Although the term might be unfamiliar to many people, top level domains are a cornerstone of the internet. We use them every day, usually without noticing or realising. TLDs are vitally important for identifying a website’s location or purpose, but what are they, and why do they matter?
A website’s internet protocol address is a series of four numbers, ranging from 0 to 255. For instance, UK2.net’s IP address is 22.214.171.124. However, that’s rather tricky to remember. Instead, addresses can be entered in easier-to-remember words – like our own address of https://www.uk2.net. The first part describes the hypertext transfer protocol being used, with the ‘s’ suffix indicating a secure connection. The World Wide Web part is quite self-evident, while UK2 is our chosen company name.
Finally, there is the top level domain – the last part of a web address, yet often the most revealing. At UK2, we chose .net to reflect our network expertise. Alternatively, we could have selected co.uk to demonstrate our British origins, or .com or .biz to make it clear we’re a company or business. We could even have used .info, launched in 2001 to challenge .com’s market dominance.

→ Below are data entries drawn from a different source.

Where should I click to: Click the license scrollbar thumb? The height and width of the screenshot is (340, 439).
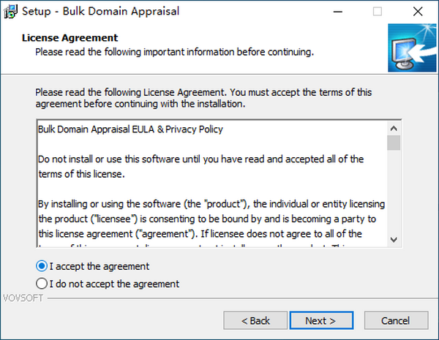click(x=394, y=142)
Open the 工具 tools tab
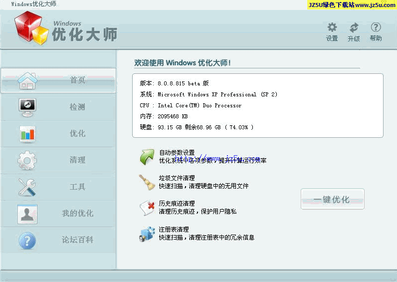The width and height of the screenshot is (397, 282). (58, 187)
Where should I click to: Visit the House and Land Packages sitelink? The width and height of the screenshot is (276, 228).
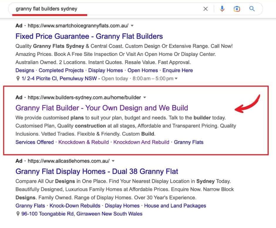point(175,206)
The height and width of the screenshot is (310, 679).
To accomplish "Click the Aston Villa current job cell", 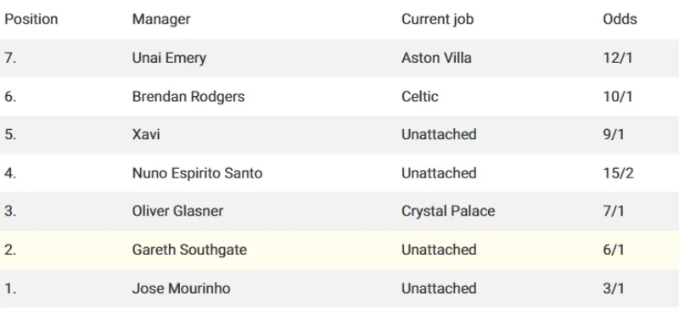I will click(x=436, y=58).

In truth, we were spoiled for choice. There are now over 1,500 TLDs, almost all of which have been introduced by the Internet Corporation for Assigned Names and Numbers. This non-profit organisation was founded in the late 1990s, to manage domain names and regulate who buys and owns particular domains. A steady trickle of new generic TLDs is released every month, with the likes of .book and .hotel scheduled for general sale later this year.
Top Level Domains
There are several types of top level domain, including country codes such as .fr and .ie – the online equivalent of international dialling codes. The most popular, however, is the generic TLD. This is a top level domain which loosely identifies a product (.vodka, .yachts) or service (.pharmacy, .radio). It might appeal to a certain industrial subsection (.plumbing, .repair), or even an activity (.film, .hockey).
The introduction of new top level domains was deemed necessary to alleviate pressure on the modest number of non-country code TLDs released in the early 1990s. Yet licensing a TLD also involves administration, with each one overseen by a domain name registry. Any TLDs ending in .uk are governed by a company called Nominet, who manage sales of available TLDs and maintain searchable databases of .uk domains. They also have the job of arbitrating ownership dispute regarding web domains.
Benefits of Top Level Domain Choices
So why does the choice of top level domains matter? Firstly, if you’re setting up a new company, there’s a high chance that its .com address has already been registered. The official owner may be very reluctant to surrender their online presence, so selecting an alternative may be necessary. It’s almost inconceivable that every possible TLD relating to your proposed brand name will already have been claimed. Even if you choose a very common name like Astra, UK2.net can sell you domain names like www.astra.family.
A generic TLD often speaks volumes about your company. It might identify a particular industry, service or even location – .scot and .wales debuted in 2014 and 2015 respectively. Some brands are using TLDs to spell words, like online streaming platform rad.io. This reflects the fact that shorter domain names are easier to type and remember. If your business is called Spectrum, www.spectrum.computers is a simpler address than www.spectrumcomputers.co.uk.
Spy Before You Buy
A good rule for any new business contemplating website addresses is to investigate competitors. If rival companies have all adopted .com addresses, you might want to do likewise. As the generic TLD for a company, .com is seen as especially trustworthy. However, this means .com addresses are frequently taken and generally command a high price. If your rivals are using quirky TLDs like .ooo or .xyz, you’re probably safe to be equally unconventional.
Finally, the .uk domain is presently on sale exclusively to existing website owners. For instance, only UK2 could currently register uk2.uk as a domain name. By 2019, the .uk suffix will be released to the general public, and anyone can acquire any address ending in .uk (as opposed to the long-established co.uk). The potential for confusion is obvious, and we’d recommend all new customers buying a co.uk domain reserve the .uk domain as well.